①神武―127歳(*137歳)、②綏靖―84歳(*45歳)、③安寧―57歳(*49歳)、④懿徳―77歳(*45歳)、⑤孝昭―113歳(*93歳)、⑥孝安―137歳(*123歳)、⑦孝霊―128歳(*106歳)、⑧孝元―116歳(*57歳)、⑨開化―111歳(*63歳)、⑩崇神―120歳(*168歳)、⑪垂仁―140歳(*153歳)、⑫景行―106歳(*137歳)、⑬成務―107歳(*95歳)、⑭仲哀―記紀ともに52歳、神功皇后―記紀ともに100歳、⑮応神―110歳(*130歳)、⑯仁徳―83歳(*95歳)、⑰履中―70歳(*64歳)、⑱反正―記紀ともに60歳、⑲允恭―記紀ともに78歳、⑳安康―記紀ともに56歳、?雄略―記紀ともに124歳。以下は省略するが、かなり没年の際の歳が不明となっている。
 これを見ると、不思議なことに、古い時代の天皇の寿命ははっきりとしているのに対し、むしろ『日本書紀』編さんにより近い時代のほうに不明が多いのである。しかも、応神以前の天皇(綏靖・安寧・懿徳を除く)が100歳以上で、その後の天皇で100歳以上は雄略だけである。今日の常識でいえば、到底理解できないことである。
 
   (2)神功皇后紀の二つの時間系列

 『日本書紀』で、神代が終わり人代に入ってから最も創作性の強いが、ヤマトタケルと神功皇后である。
 この神功皇后紀の説話は、大きくいって、A神託に基づく「新羅征討」―「三韓征伐」の部分と、B神功皇后が産んだとされる応神天皇即位の経過の部分とからなる。これを地名説話的な各地の神功皇后伝説で膨らませるとともに、他方で、中国や朝鮮の史料を利用して、神功皇后紀の客観性を演出している。
 しかし、外国史料による客観性の装いは裏目となり、逆に同紀の架空性をあばく論拠となっている。
 すなわち、同紀は、彼女が摂政になってその半ば頃に、突如、前後の脈絡もなく、次の文言を挿入する。
(神功皇后摂政の)三十九年。是歳(ことし)、太歳(注)己未(つちのとひつじ)。〔魏志に云はく、明帝の景初の三年の六月、倭の女王、大夫難斗米等を遣(つかは)して、郡(*帯方郡)に詣(いた)りて、天子に詣らむことを求めて朝献す。太守鄧夏、吏を遣し将(ゐ)て送りて、京都(けいと)に詣らしむ。〕
四十年。〔魏志に云はく、正始の元年に、建忠校尉梯携等を遣して、詔書印綬を奉(たてまつ)りて、倭国を詣らしむ。〕
四十三年。〔魏志に云はく、正始の四年、倭王、復(また)使大夫伊声者掖那約等八人を遣して上献〕
 ここに引用された「景初三年」(神功皇后の摂政39年)は、西暦でいうと239年である。

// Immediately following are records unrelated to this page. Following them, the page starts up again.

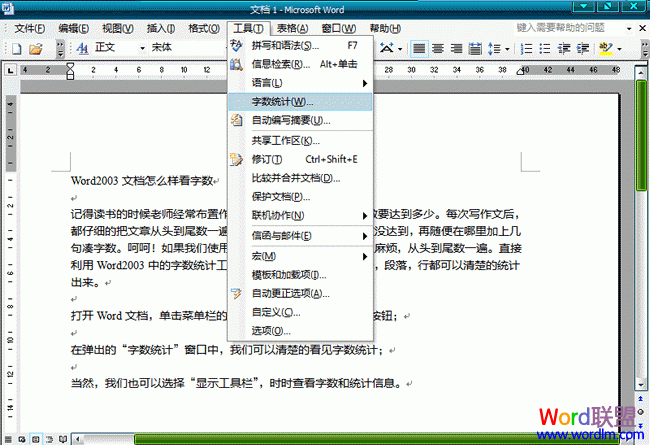Click the center alignment icon
Image resolution: width=650 pixels, height=445 pixels.
click(x=439, y=48)
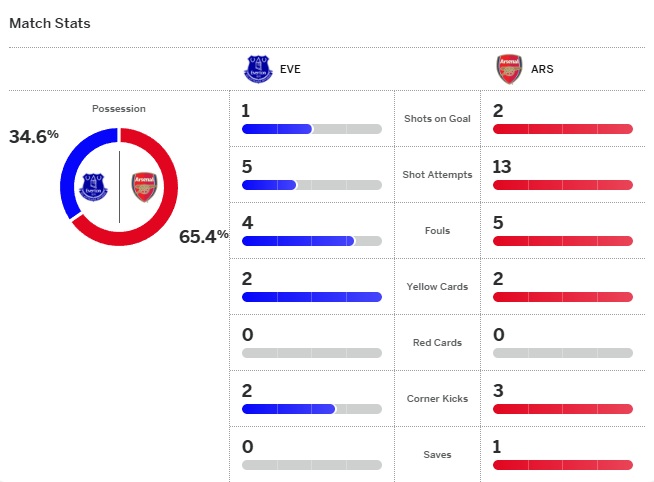Click the Red Cards stat label
The height and width of the screenshot is (482, 654).
click(437, 343)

同じように「正始元年」(同摂政40年)は、西暦240年であり、「正始四年」(同摂政43年)は、西暦243年である。
 これらを基準とすると、神功皇后摂政期(元年~69年)は、西暦でいうと201年から269年である。
 ところが、神功皇后摂政55年から65年の記事には、次のような記述がなされている。

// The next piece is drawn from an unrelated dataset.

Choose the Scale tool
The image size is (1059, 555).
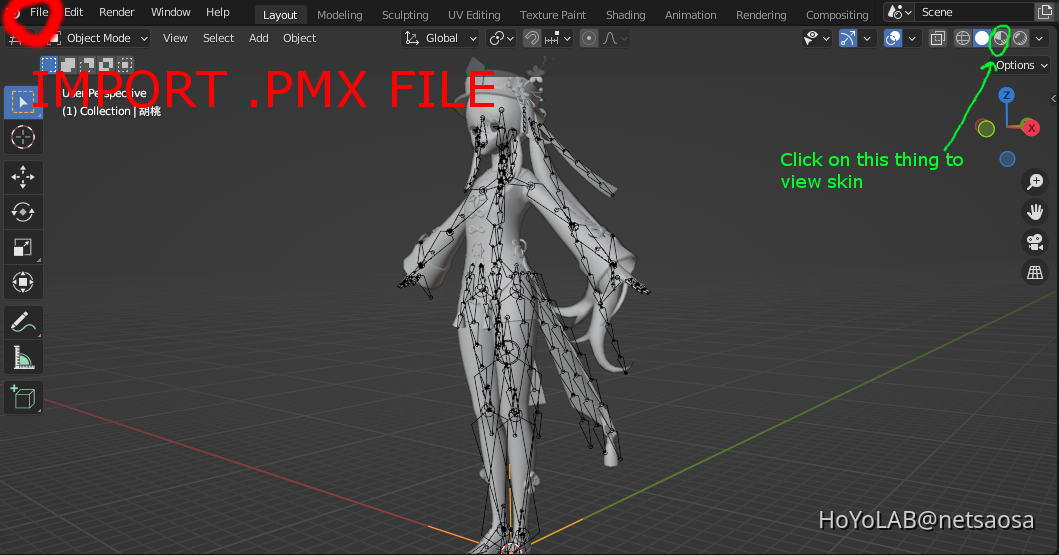click(22, 247)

*五十五年に、百済の肖古王(しょうこおう)薨(みう)せぬ。
*五十六年に、百済の王子(せしむ)貴須(くゐす)、立ちて王(こきし)と為(な)る。
*六十四年に、百済国の貴須王薨(みまか)りぬ。王子枕流王(とむるおう)、立ちて王(こきし)と為る。
*六十五年に、百済の枕流王薨りぬ。王子阿花(あくゑ)年少(わか)し。叔父(おとをじ)辰斯(しんし)、奪ひて王と為る。

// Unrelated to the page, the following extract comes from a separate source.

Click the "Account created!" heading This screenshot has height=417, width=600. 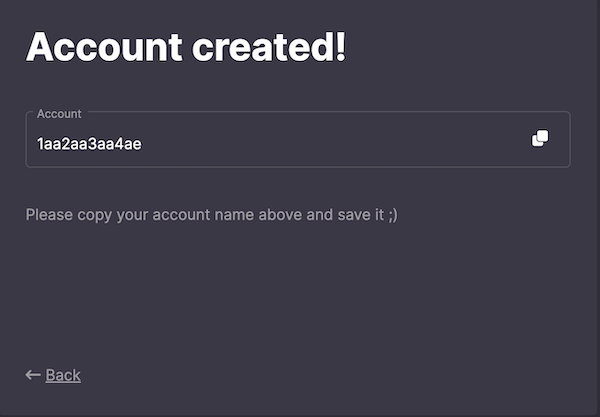point(186,47)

 だが、百済王の薨去の年を『三国史記』の百済紀でみると、次のようになっている。「*肖古王の49年、王薨。*仇首王(或云貴須)21年、王薨。*枕流王の2年冬10月、王薨。」と。
 しかし、これまでの先達の研究によると、肖古王は近肖古王の、仇首王は近仇首王の取り違えとされている。すると、近肖古王の薨去年は王の30(西暦375)年、近仇首王の薨去年は王の10(西暦384)年、枕流転王の薨去年は、先述したように王の2(西暦385)年である。
 これらを基準にすると、神功皇后摂政期は、西暦でいうと321年から389年である。
 つまり同じ神功皇后摂政期が、魏志倭人伝の基準でいうと西暦201~269年であり、『三国史記』の基準でいうと321~389年となる。両者の間には、120年間の差が生じるのである。ということは、『日本書紀』は、百済史の基準で見る場合よりも120年も古くさかのぼらせた(下世話に言えばサバを読んで)形で、倭史を古く見せかけたのである。

 近年、ごく一部の研究者が、『日本書紀』を擁護するために、その年代的矛盾を合理化する動きがある。たとえば、古い時代については、一年を二年に数える「春秋二倍暦説」とか、『日本書紀』のすべての「天皇」の存在を前提に、数多くの年代的矛盾を複数の時間系列の組み合わせで「合理化」する数字いじりに専念する方法である。
 これらは、時間概念が均質性・一貫性・普遍性を保持しなければ物事の尺度となりえないという初歩的なことが理解できていない。年代的矛盾だけを解決しようと数字いじりに没頭して、『日本書紀』のイデオロギー的意図の範囲内で踊っているのでしかすぎないのである。(つづく)

(注)太歳とは、12年で太陽の周りで一巡する歳星(木星)の運行と逆方向にむかう仮想の天体のこと。